E2^TopBP1 mutant genomes (N89YE90V in this figure) fail to establish episomes in primary human foreskin keratinocytes. (A) HPV containing cells were generated as described in Materials and Methods, and the growth rates were measured. HPV-containing cells were grown for 10 passages. Growth rates were estimated assuming that cells doubled 3.3 times per passage at a 1:10 split ratio. (B) Total DNAs from cells grown in monolayer (Mo) or methylcellulose (MC) were incubated with an enzyme that does not digest the HPV16 genome (U) or cuts it once (C) (see Materials and Methods).
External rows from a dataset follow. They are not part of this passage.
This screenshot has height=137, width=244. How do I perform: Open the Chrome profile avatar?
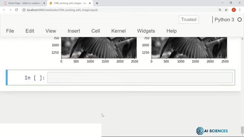point(234,10)
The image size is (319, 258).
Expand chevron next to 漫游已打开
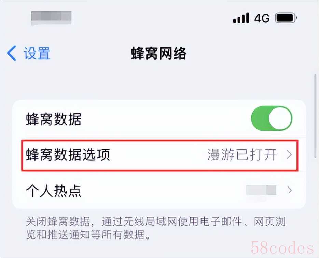pos(290,154)
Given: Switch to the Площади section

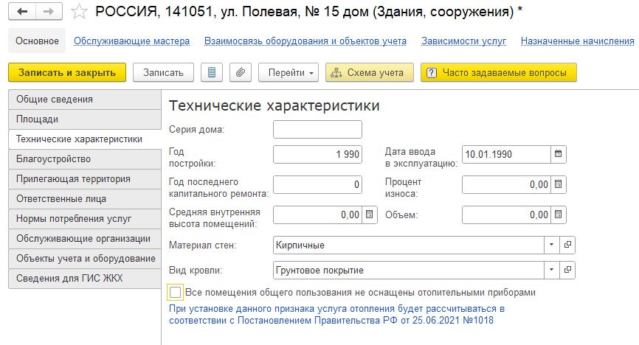Looking at the screenshot, I should pos(83,119).
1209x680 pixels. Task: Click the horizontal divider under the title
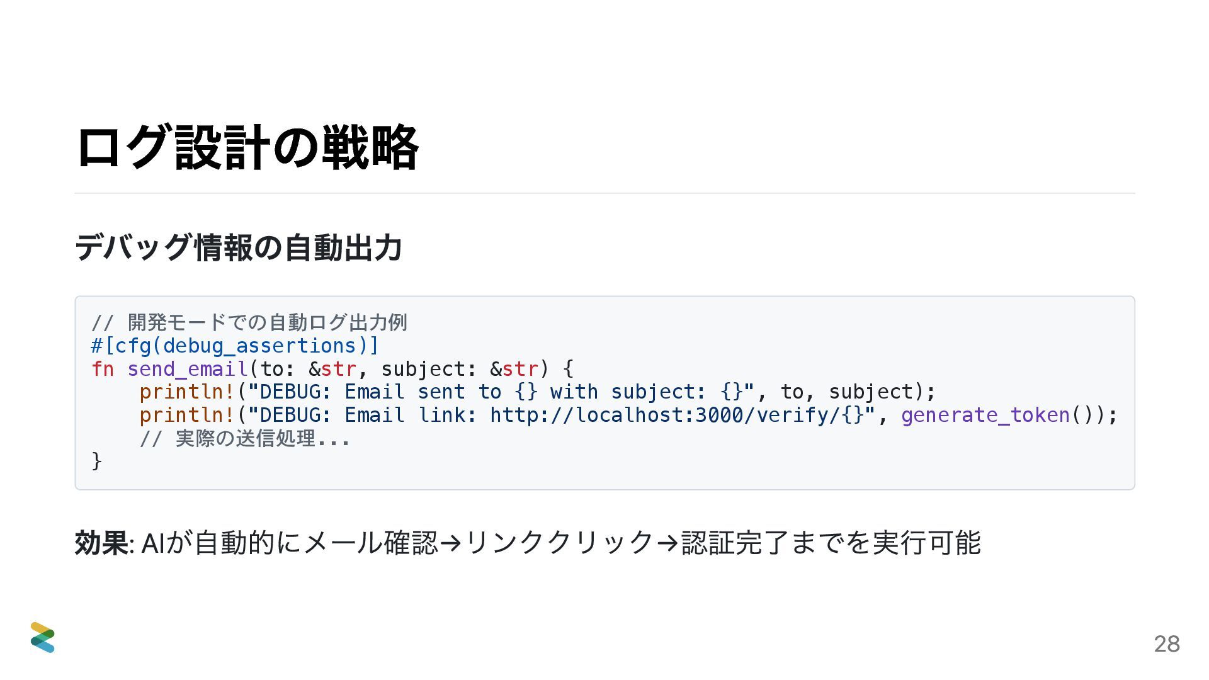click(605, 193)
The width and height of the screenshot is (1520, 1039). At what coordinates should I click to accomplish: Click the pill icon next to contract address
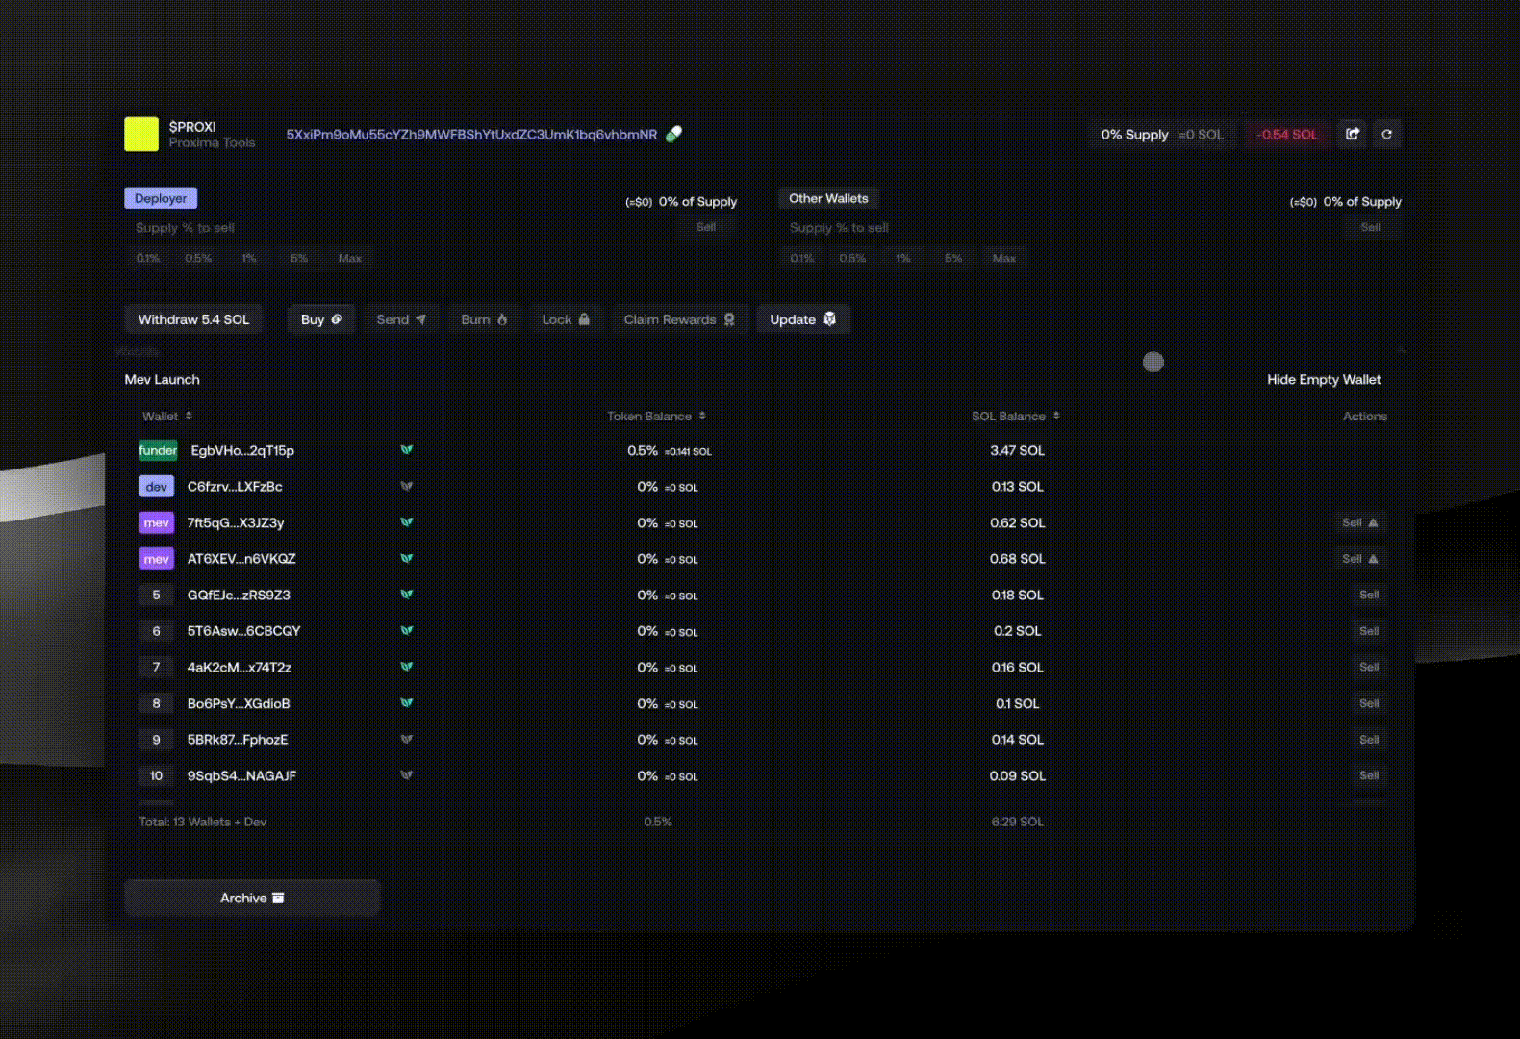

DNAs were then subjected to Southern blotting and assayed with a probe consisting of the full HPV16 genome. Standards corresponding to 100, 10, or 1 copy of the HPV16 genome per cell are included. Please note that the blot shown is from the same exposure of the same gel, with the gap in between demonstrating that a control was removed for clarity.

Fig 7

Effects of E2^TopBP1 mutations on transcription from HPV16 genomes. (A) Location of the early (p97) and late (p670) promoters, the E1^E4 splice, and the PCR primers used in these experiments are shown. Total RNAs extracted from cells containing wild-type (WT) or mutant genomes grown either in monolayer or suspended in methylcellulose were subjected to RT-qPCR using primers targeting the E7 open reading frame (B) or using a TaqMan probe spanning the E1^E4 splice junction (C). The data are the means of two to three HFK backgrounds and six to nine separate PCRs and were normalized first to cyclophilin as an internal control and then to viral transcript levels in wild-type cells grown in monolayers. Bars represent ± the standard errors of the mean.